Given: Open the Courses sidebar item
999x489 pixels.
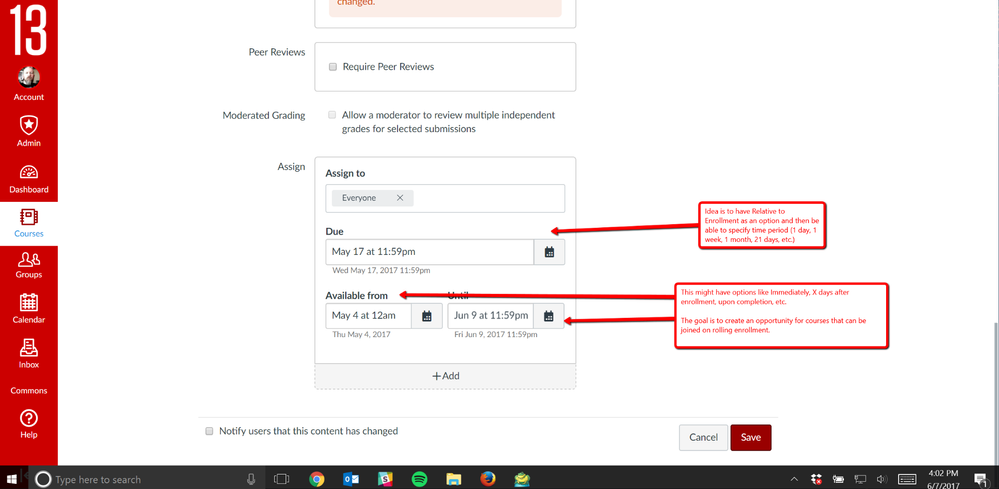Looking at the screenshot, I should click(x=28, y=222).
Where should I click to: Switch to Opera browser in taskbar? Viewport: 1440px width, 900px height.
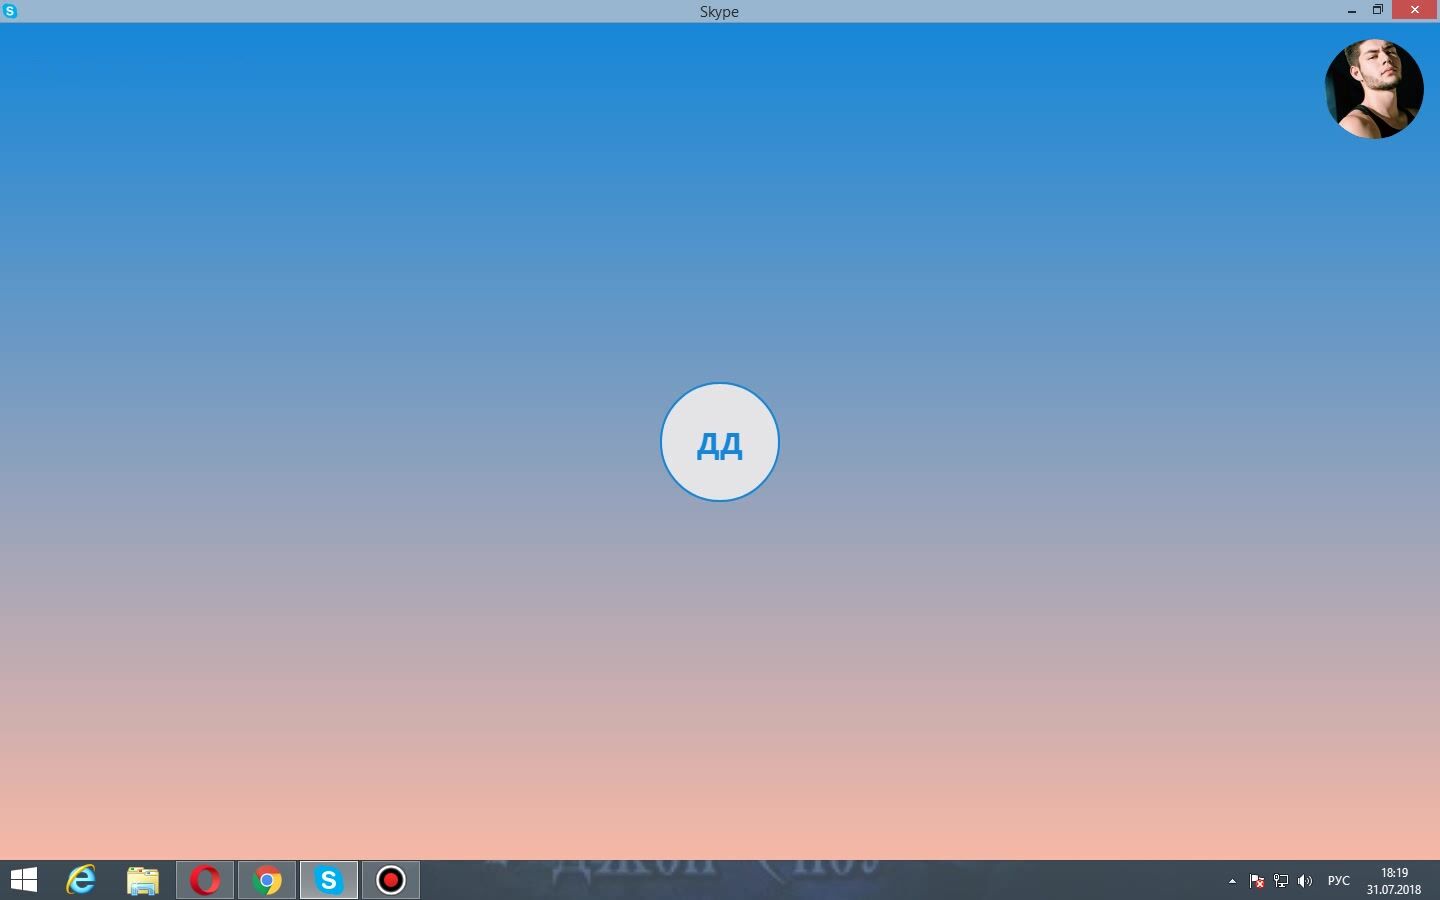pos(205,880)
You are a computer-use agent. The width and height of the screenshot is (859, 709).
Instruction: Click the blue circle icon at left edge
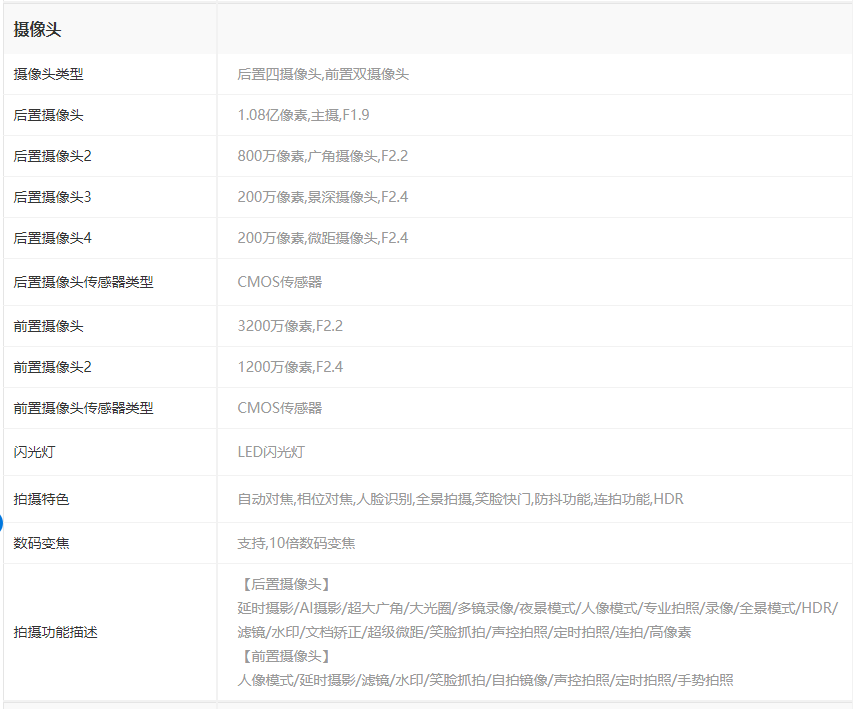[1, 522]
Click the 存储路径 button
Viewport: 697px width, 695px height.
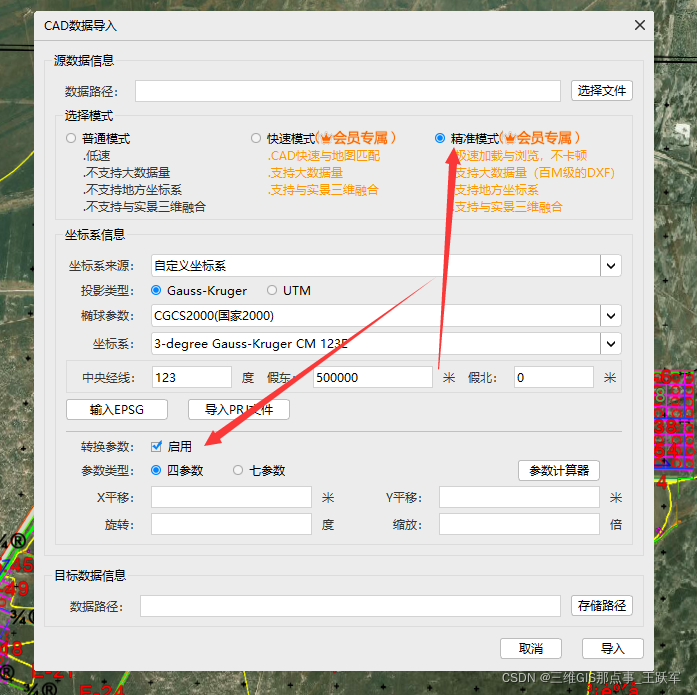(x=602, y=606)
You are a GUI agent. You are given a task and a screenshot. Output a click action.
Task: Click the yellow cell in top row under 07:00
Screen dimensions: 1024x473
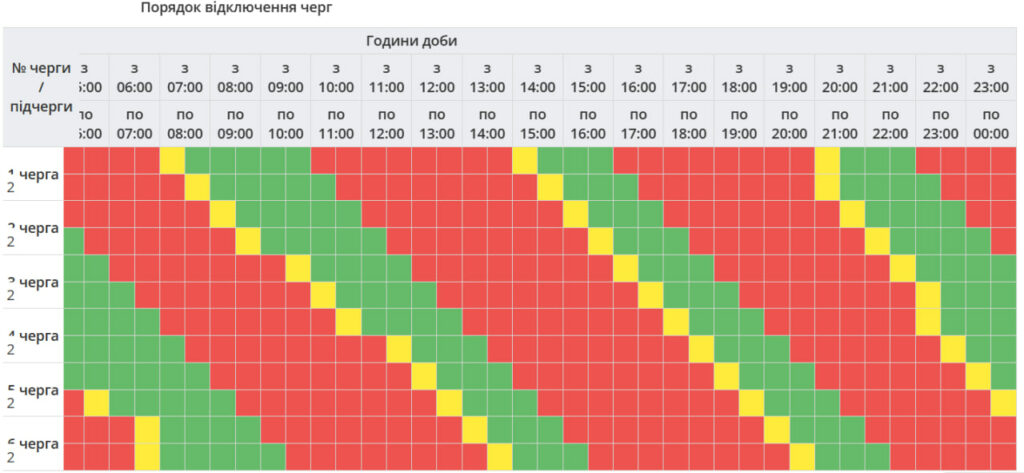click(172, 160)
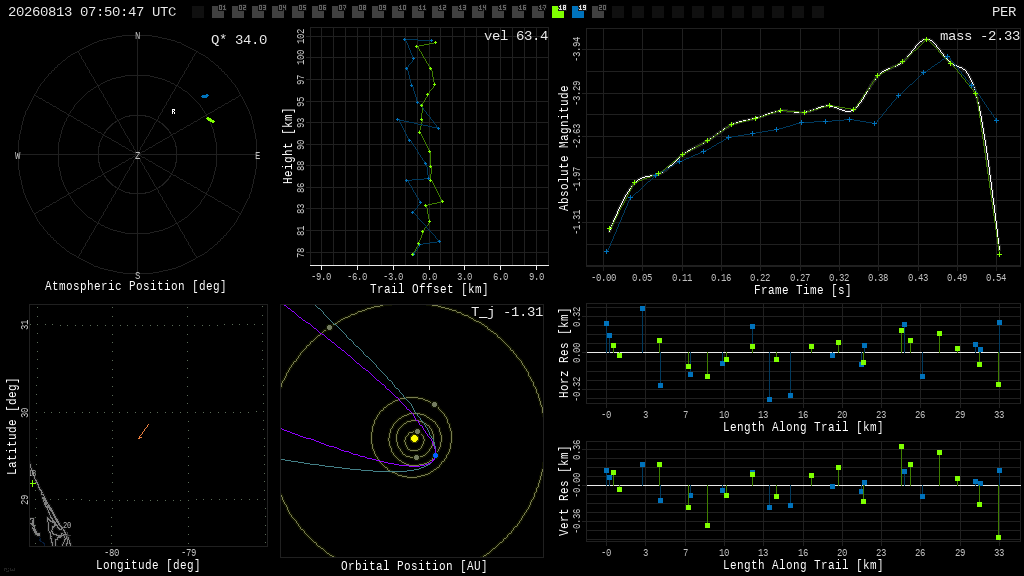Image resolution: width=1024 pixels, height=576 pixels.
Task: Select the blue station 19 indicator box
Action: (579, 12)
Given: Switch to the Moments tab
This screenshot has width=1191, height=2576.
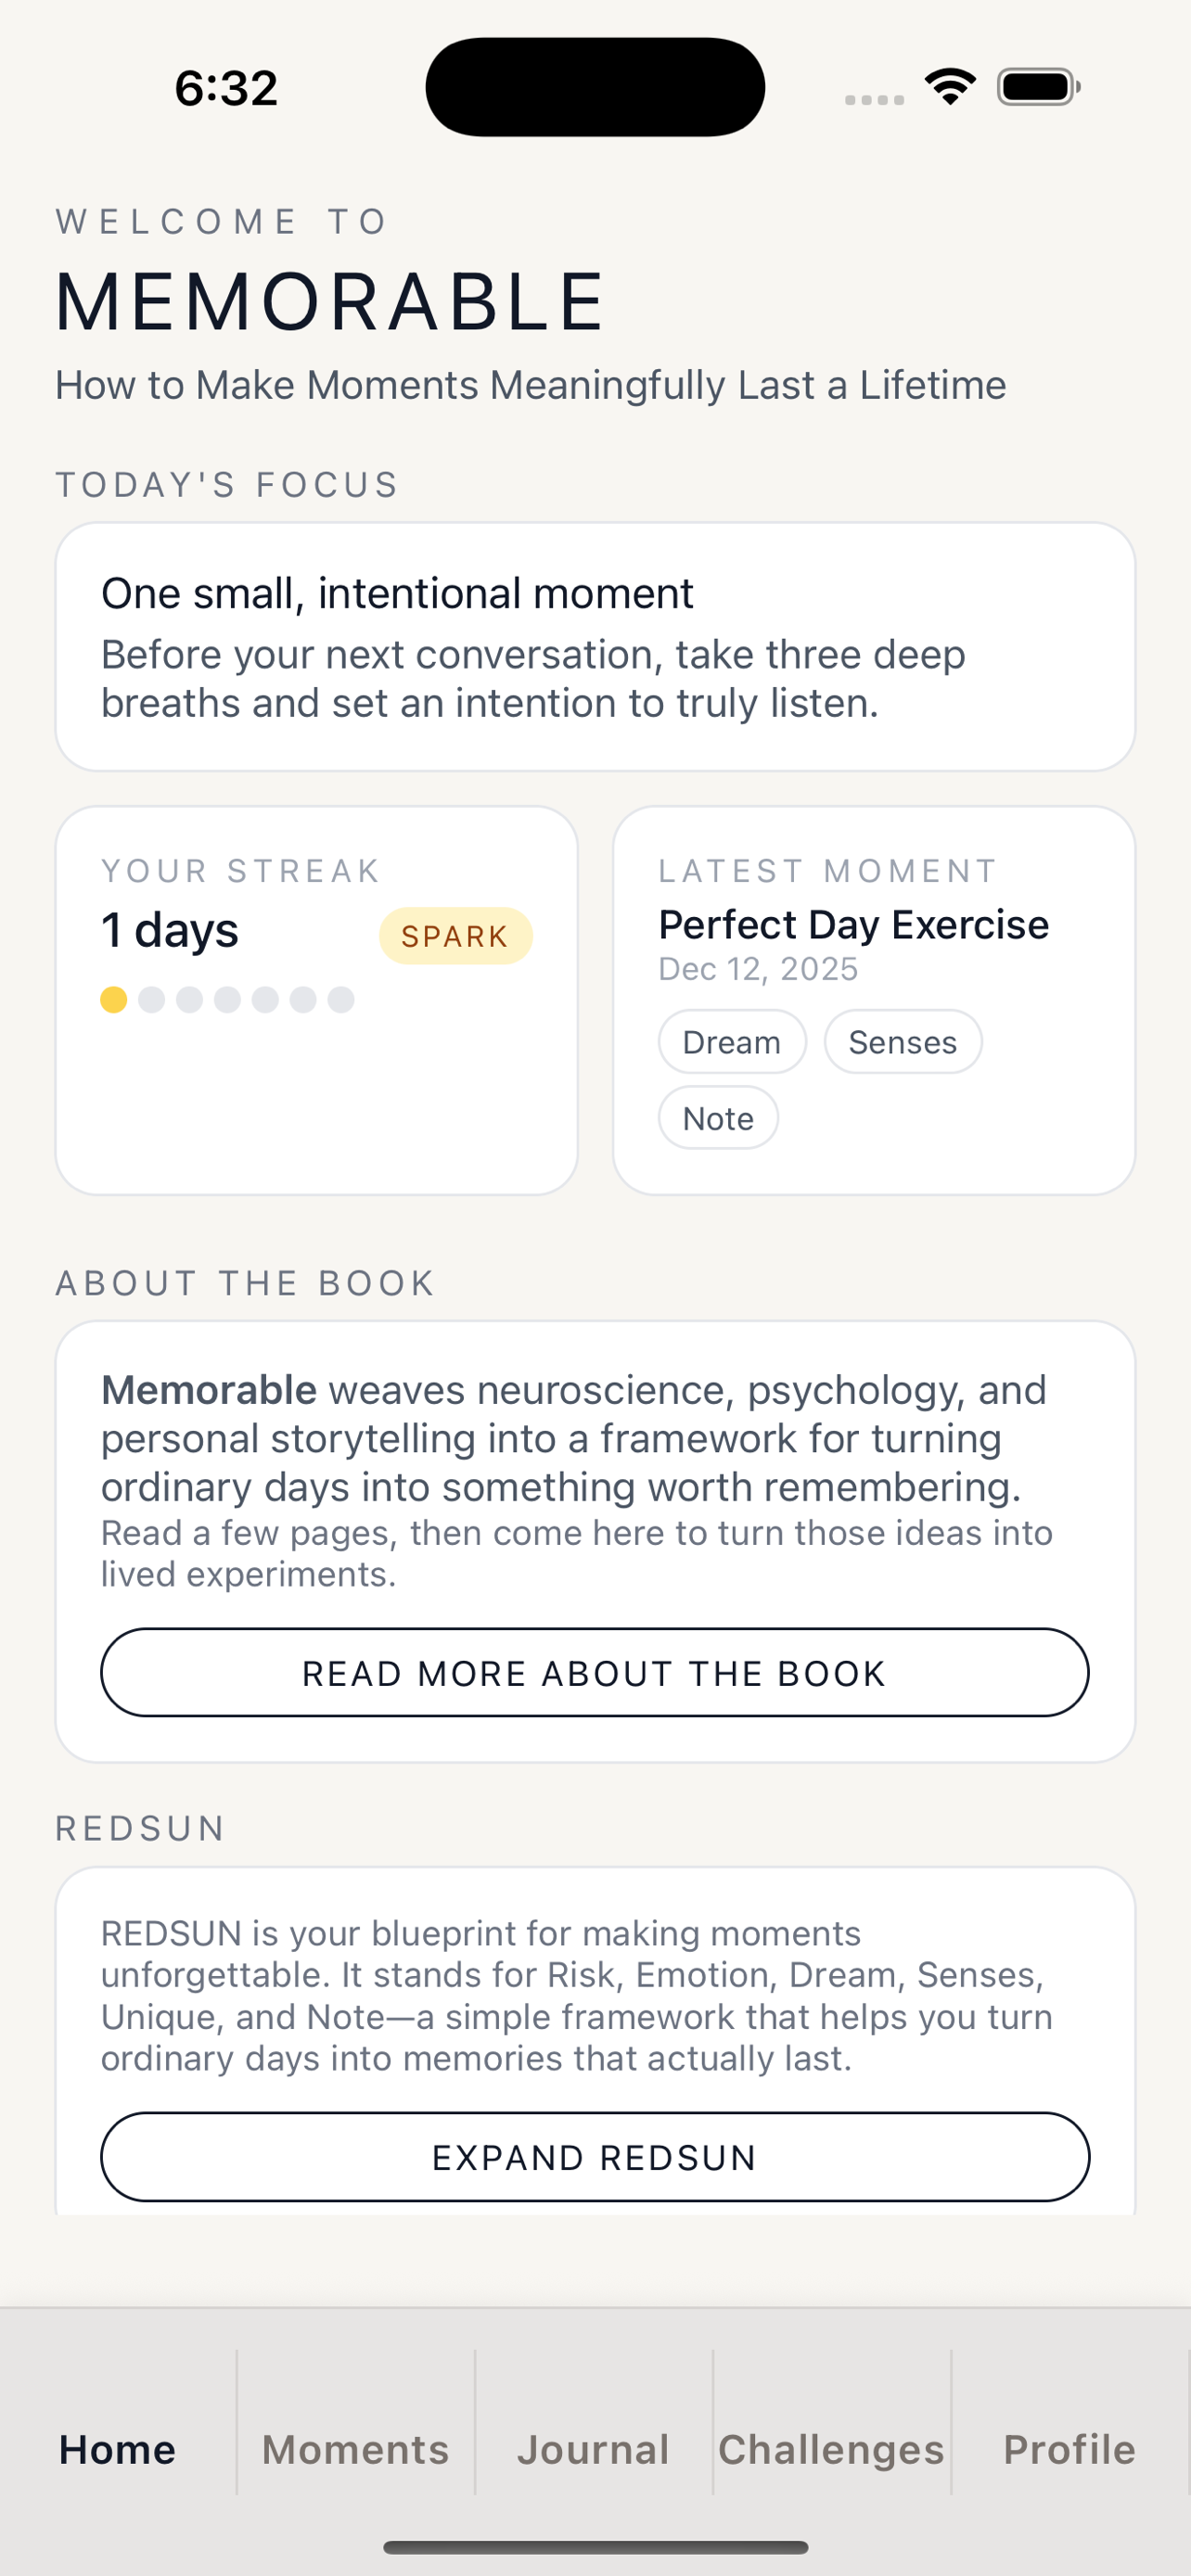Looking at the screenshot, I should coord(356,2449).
:::::
### Stated goal
Copy all of the data above line for line, with no changes, and leave the pictures out.

### Output of the task
Given: Open the Courses sidebar item
999x489 pixels.
Looking at the screenshot, I should click(x=28, y=222).
Where should I click to: Switch to Opera browser in taskbar? Viewport: 1440px width, 900px height.
pos(205,880)
You are a computer-use agent. The width and height of the screenshot is (859, 709).
Instruction: Click the blue circle icon at left edge
[1, 522]
Click the 存储路径 button
Viewport: 697px width, 695px height.
(x=602, y=606)
You are a GUI agent. You are given a task and a screenshot. Output a click action.
Task: Click the yellow cell in top row under 07:00
Screen dimensions: 1024x473
click(172, 160)
Image resolution: width=1024 pixels, height=576 pixels.
Task: Select the blue station 19 indicator box
Action: (579, 12)
Given: Switch to the Moments tab
This screenshot has width=1191, height=2576.
Looking at the screenshot, I should coord(356,2449).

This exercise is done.